Disassembly of a mixed ARM/Thumb2 ELF file

I'm trying to disassemble an ELF executable which I compiled using arm-linux-gnueabihf to target thumb-2. However, ARM instruction encoding is making me confused while debugging my disassembler. Let's consider the following instruction:
mov.w fp, #0
Which I disassembled using objdump and hopper as a thumb-2 instruction. The instruction appears in memory as 4ff0000b which means that it's actually0b00f04f (little endian). Therefore, the binary encoding of the instruction is:
0000 1011 0000 0000 1111 0000 0100 1111
According to ARM architecture manual, it seems like ALL thumb-2 instructions should start with 111[10|01|11]. Therefore, the above encoding doesn't correspond to any thumb-2 instruction. Further, it doesn't match any of the encodings found on section A8.8.102 (page 484).
Am I missing something?
I think you're missing the subtle distinction that wide Thumb-2 encodings are not 32-bit words like ARM encodings, they are a pair of 16-bit halfwords (note the bit numbering above the ARM ARM encoding diagram). Thus whilst the halfwords themselves are little-endian, they are still stored in 'normal' order relative to each other. If the bytes in memory are 4ff0000b, then the actual instruction encoded is f04f 0b00.
thumb2 are extensions to the thumb instruction set, formerly undefined instructions, now some of them defined. arm is a completely different instruction set. if the toolchain has not left you clues as to what code is thumb vs arm then the only way to figure it out is start with an assumption at an entry point and disassemble in execution order from there, and even there you might not figure out some of the code.
you cannot distinguish arm instructions from thumb or thumb+thumb2 extension simply by bit pattern. also remember arm instructions are aligned on 4 byte boundaries where thumb are 2 byte and a thumb 2 extension doesnt have to be in the same 4 byte boundary as its parent thumb, making this all that much more fun. (thumb+thumb2 is a variable length instruction set made from multiples of 16 bit values)
if all of your code is thumb and there are no arm instructions in there then you still have the problem you would have with a variable length instruction set and to do it right you have to walk the code in execution order. For example it would not be hard to embed a data value in .text that looks like the first half of a thumb2 extension, and follow that by a real thumb 2 extension causing your disassembler to go off the rails. elementary variable word length disassembly problem (and elementary way to defeat simple disassemblers).
16 bit words A,B,C,D
if C + D are a thumb 2 instruction which is known by decoding C, A is say a thumb instruction and B is a data value which resembles the first half of a thumb2 extension then linearly decoding through ram A is the thumb instruction B and C are decoded as a thumb2 extension and D which is actually the second half of a thumb2 extension is now decoded as the first 16 bits of an instruction and all bets are off as to how that decodes or if it causes all or many of the following instructions to be decoded wrong.
So start off looking to see if the elf tells you something, if not then you have to make passes through the code in execution order (you have to make an assumption as to an entry point) following all the possible branches and linear execution to mark 16 bit sections as first or additional blocks for instructions, the unmarked blocks cannot be determined necessarily as instruction vs data, and care must be taken.
And yes it is possible to play other games to defeat disassemblers, intentionally branching into the second half of a thumb2 instruction which is hand crafted to be a valid thumb instruction or the begnning of a thumb2.
fixed length instruction sets like arm and mips, you can linearly decode, some data decodes as strange or undefined instructions but your disassembler doesnt go off the rails and fail to do its job. variable length instruction sets, disassembly at best is just a guess...the only way to truly decode is to execute the instructions the same way the processor would.

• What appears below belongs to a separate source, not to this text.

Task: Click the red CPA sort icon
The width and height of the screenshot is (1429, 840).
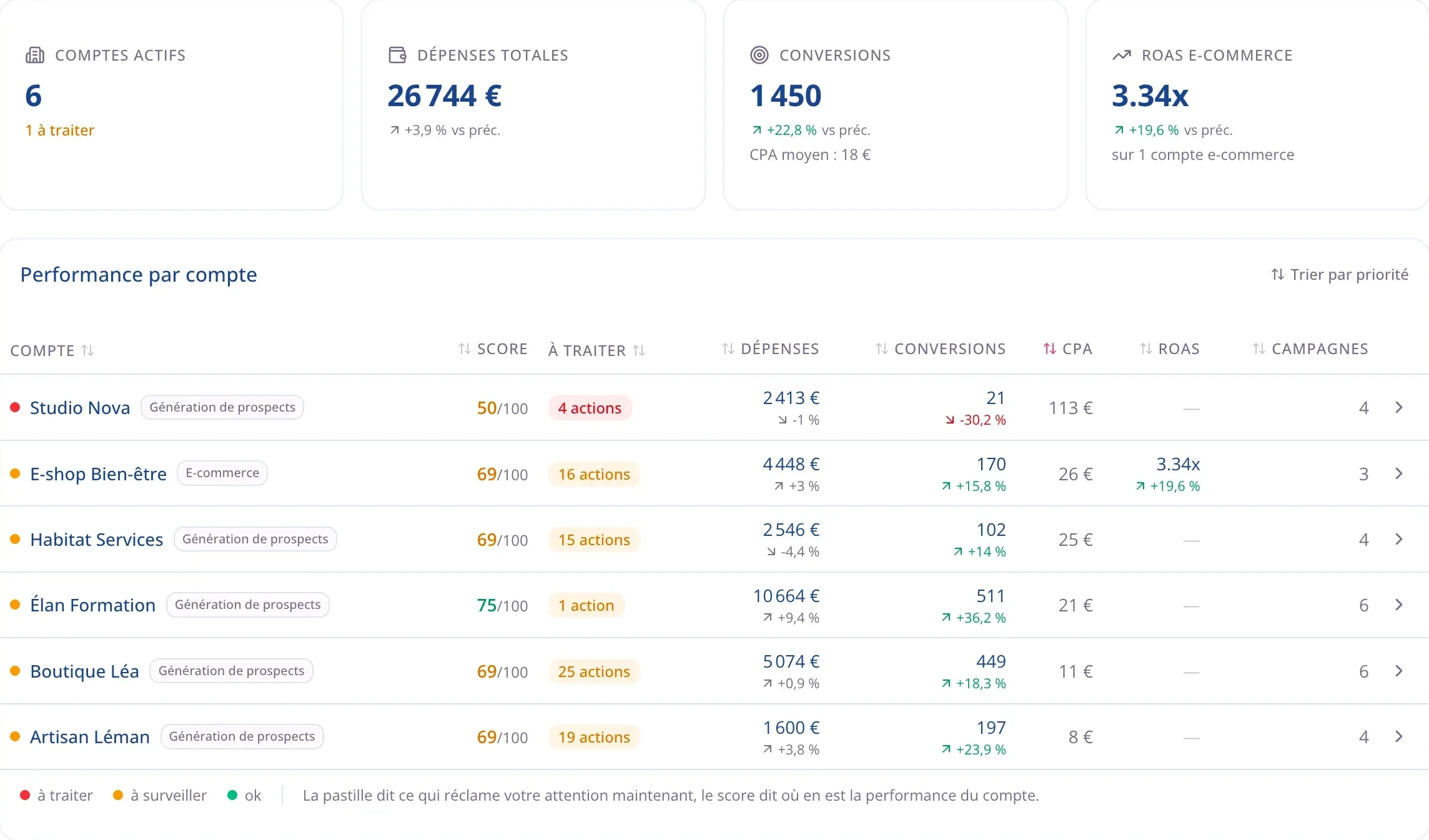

Instruction disassembler ARM. [ARM/Thumb mode]

I would like to ask you how to determine in which ISA (ARM/Thumb/Thumb-2) an instruction is encoded?
First of all, I tried to do it following the instructions here (section 4.5.5).
However, when I use readelf -s ./arm_binary, and arm_binary was built in release mode, it appears that there is no .symtab in the binary. And anyway, I don't understand how to use this command to find the type for the instructions.
Secondly, I know the other way to differentiate is to look at the PC address for the ARM/Thumb instruction. If it is even then it is a Thumb instruction, if not - then ARM. But how can I do this without loading the file to memory? When I parse the sections of the file and find the execute section, all that I have is the start (offset) location in the file and the file-offset is always even, and it will be always even because we have instruction of size equal to 2 or 4...
Finally, the last way to check is to detect BX Rm, extract the value from Rm, and then check if that address in Rm is it even or not. But, this may be difficult because for this I would need to emulate the whole program.
So what is the correct way to identify the ISA for disassembly?
Thank you for your attention and I hope you will help me.
I don't believe it's possible to tell, in a mixed mode binary, without inspecting the instructions as you describe.
If the whole file will be one ISA or the other, then you can determine the ISA of the entry point by running this:
readelf -h ./arm_binary
And checking whether the entry point is even or odd.
However, what I would do is simply disassemble it both ways, and see what looks right. As long as you start the disassembly at the start of a function (or any 4-byte boundary), then this will work fine. Most code will produce nonsense when disassembled in the wrong ISA.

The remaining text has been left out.